Un occhio alla Francia
Nanni Moretti è Nanni Moretti. Tagliente, all’umor nero, narciso, intellettualistico. Ai francesi piace moltissimo. Questa volta esce con un film che è pure un musical circense, ovviamente con puntute analisi socio-politiche. Lui è un regista con decenni di matrimonio con la sua produttrice Margherita Buy, che per la prima volta non produce un film del marito ma un poliziesco che va di moda (contestatissimo dal marito invadente in scene divertenti di ciak infiniti). Lui sta girando un film impegnato proprio ambientato nel periodo della invasione russa in Ungheria nel ’56, un evento che mette in crisi il buon pasticcere Silvio Orlando e l’attrice Barbara Bobulova – che contesta liberamente sia il regista che la pavidità dei comunisti italiani di fronte alla Russia. In più, è arrivato a Roma – bella di notte sempre come piace a Moretti – un circo ungherese che si ribella alla invasione russa. Confusione tra il pubblico e il privato: già, perché la moglie è stanca di un marito egocentrico e nevrotico, la figlia giovane vuol sposare un polacco anziano (Jerzy Sthur) e lui si ritrova solo e spiazzato sia nel privato che nel suo film che Netflix rifiuta.
Un lavoro complesso, come si nota, dagli infiniti dettagli, molto parlato (da Moretti), molto cantato con belle canzoni italiane, animato, vivace e ben interpretato. Sfilano le autocitazioni – la piscina di Palombella rossa –, le accuse al cinema attuale violento, l’ironia su Netflix e affini, e in verità una malinconia per il cinema che fu, per la solitudine profonda di chi fa cinema sul serio; ma anche dell’uomo d’oggi, troppo preso da sé stesso, dimenticando cosa sia l’amore, sino al finale inedito. Film autobiografico a ben vedere, sotto la coltre della intelligenza e della ironia.

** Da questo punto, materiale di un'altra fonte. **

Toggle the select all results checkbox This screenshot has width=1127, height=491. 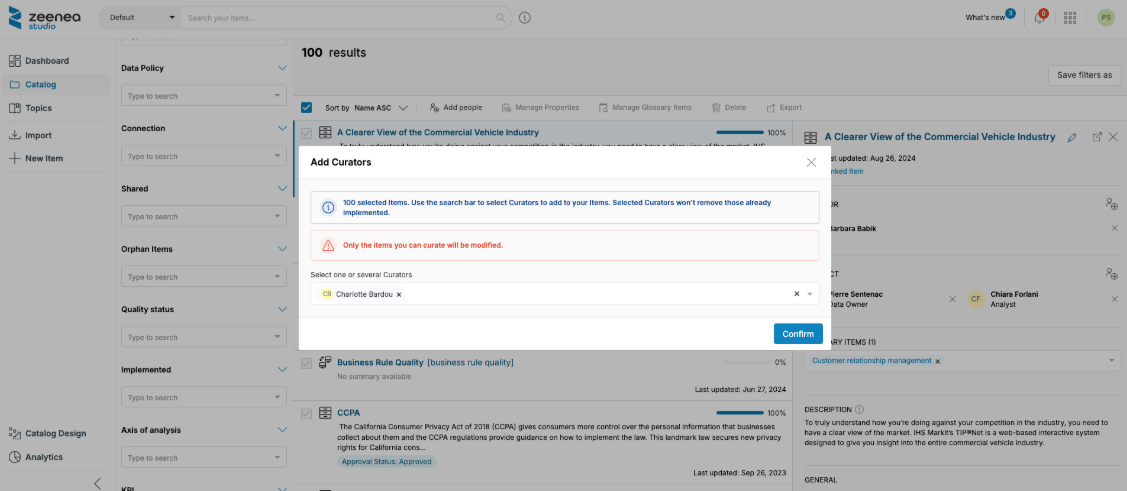click(x=307, y=107)
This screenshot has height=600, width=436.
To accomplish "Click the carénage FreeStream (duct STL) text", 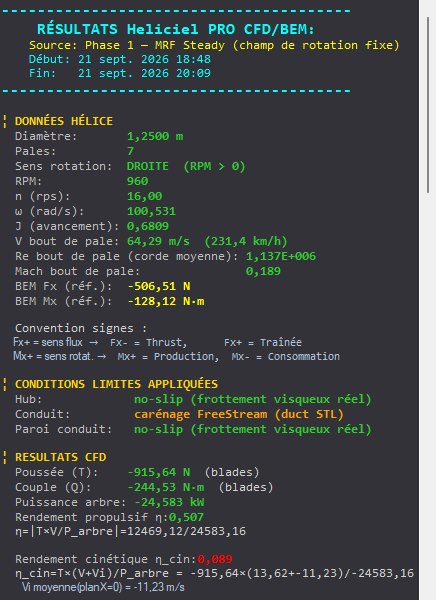I will pos(238,414).
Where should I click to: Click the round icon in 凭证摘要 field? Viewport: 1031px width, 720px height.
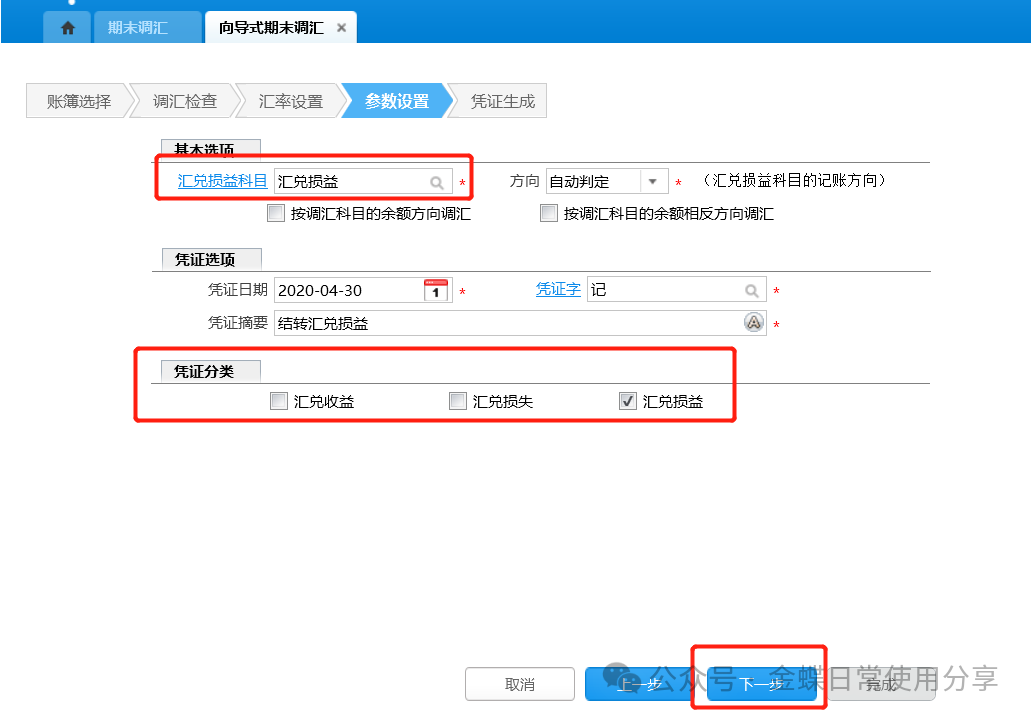753,322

Siamo in Francia nel film di Cedric Jimenez Novembre. Jean Dujardin è il protagonista di un thriller dove si dà la caccia al killer islamico dell’attacco al Bataclàn parigino del 2015, con l’attentato in cui morirono 97 persone. Il film è bello, scarno, azione pura ma non meccanica, con l’occhio puntato alla necessaria freddezza psicologica richiesta ai poliziotti impegnati nella caccia, tutt’altro che facile. La squadra speciale di questi cacciatori deve fare i conti con sorprese, cambi di scena, le varie anime dell’Islam, gli ostacoli personali e sociali; che la storia racconta senza difficoltà perché il ritmo è preciso, scandito, e non lascia all’emozione se non il minimo spazio indispensabile. Un’occasione da non perdere di un thriller poliziesco una volta tanto non americano e girato con intelligenza, ben scritto, e di una freddezza che fa bene e fa pensare.